** Start of SUPPLIED ENTRIES **

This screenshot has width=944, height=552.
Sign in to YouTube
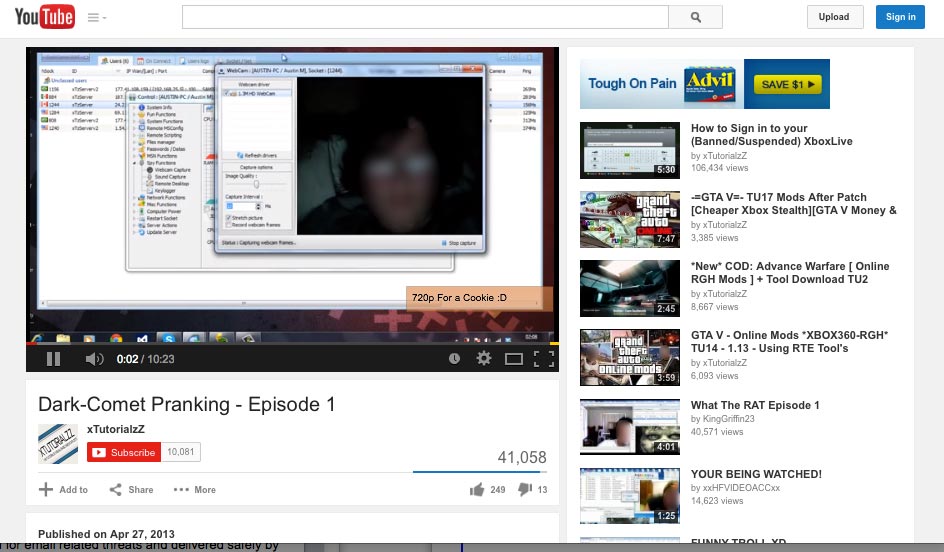(900, 17)
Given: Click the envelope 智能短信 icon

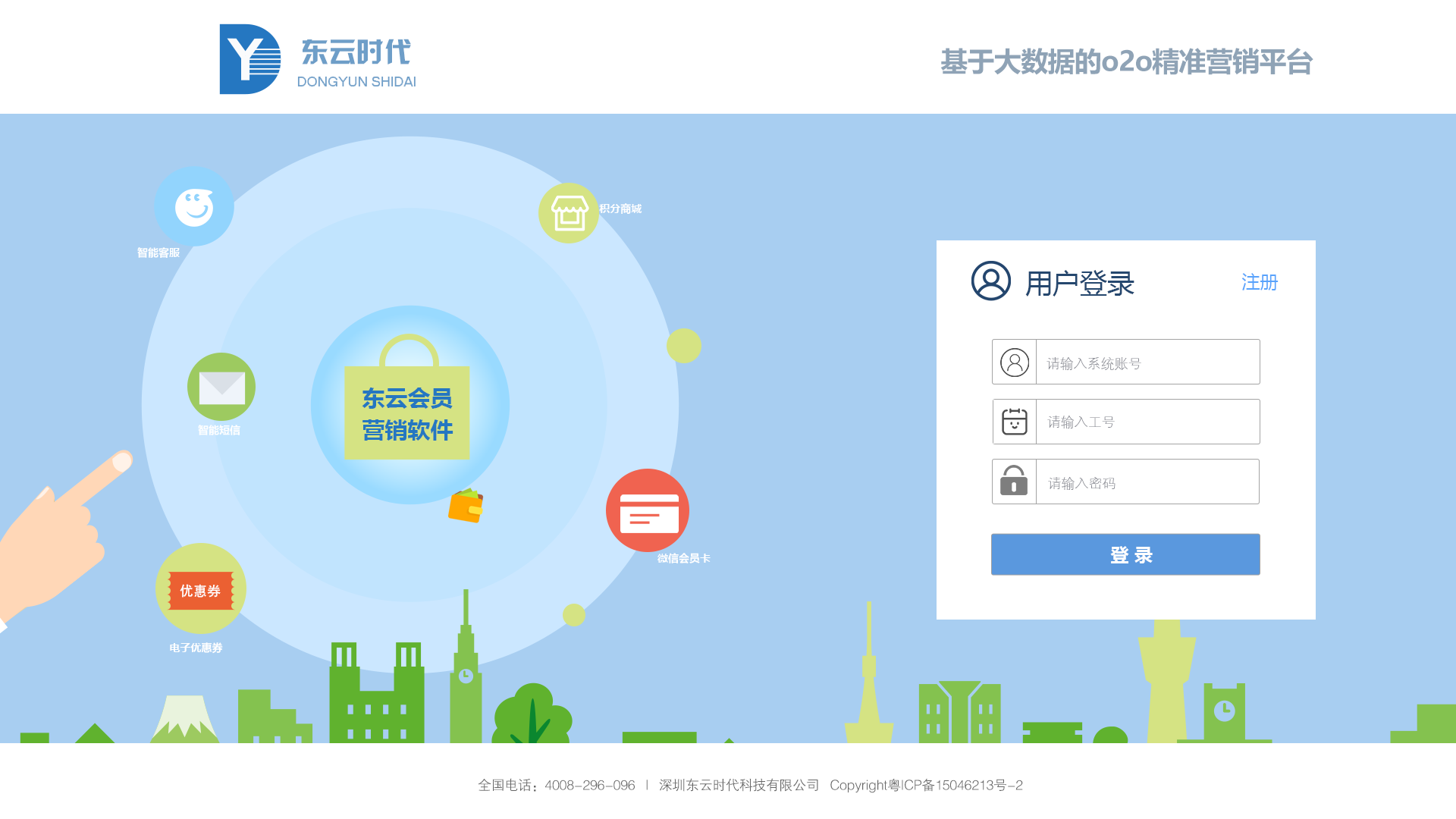Looking at the screenshot, I should (221, 387).
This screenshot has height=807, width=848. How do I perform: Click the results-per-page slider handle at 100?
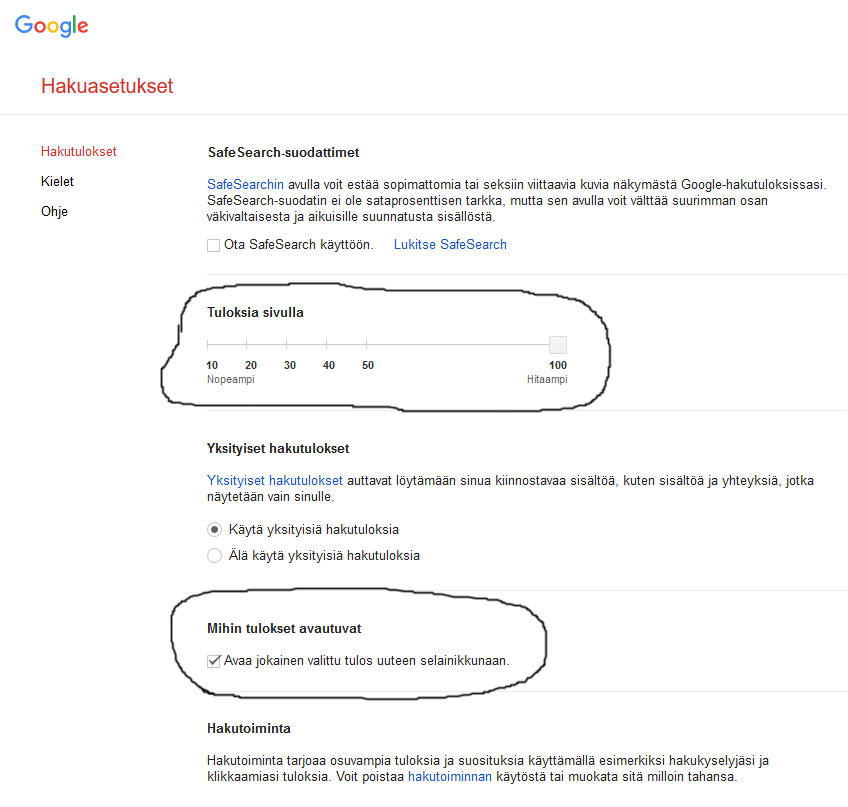coord(558,345)
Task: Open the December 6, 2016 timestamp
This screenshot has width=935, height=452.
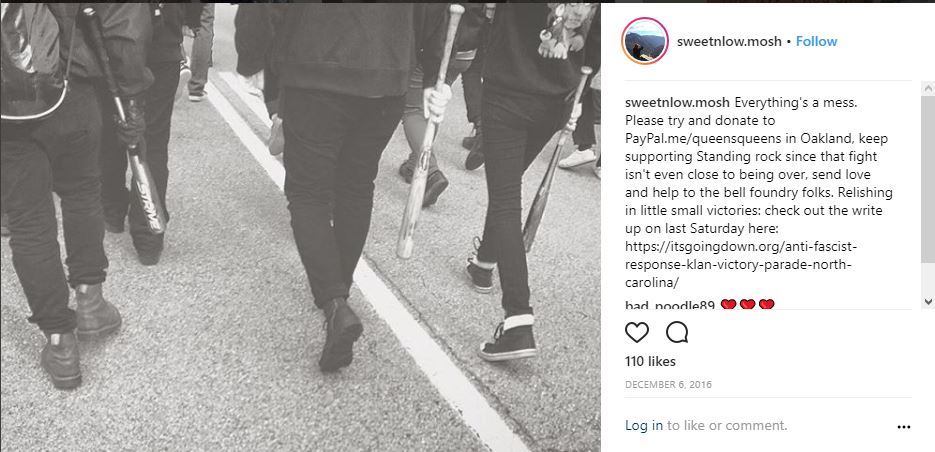Action: pos(668,385)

** End of SUPPLIED ENTRIES **

§ GOAL: Copy the whole listing above word for word, leaving out the pictures.

§ THE RESPONSE:
This screenshot has width=944, height=552.
Sign in to YouTube
(900, 17)
Given: Click the envelope 智能短信 icon

Looking at the screenshot, I should (221, 387).
This screenshot has height=807, width=848. How do I perform: Click the results-per-page slider handle at 100?
coord(558,345)
Task: Open the December 6, 2016 timestamp
This screenshot has width=935, height=452.
Action: pos(668,385)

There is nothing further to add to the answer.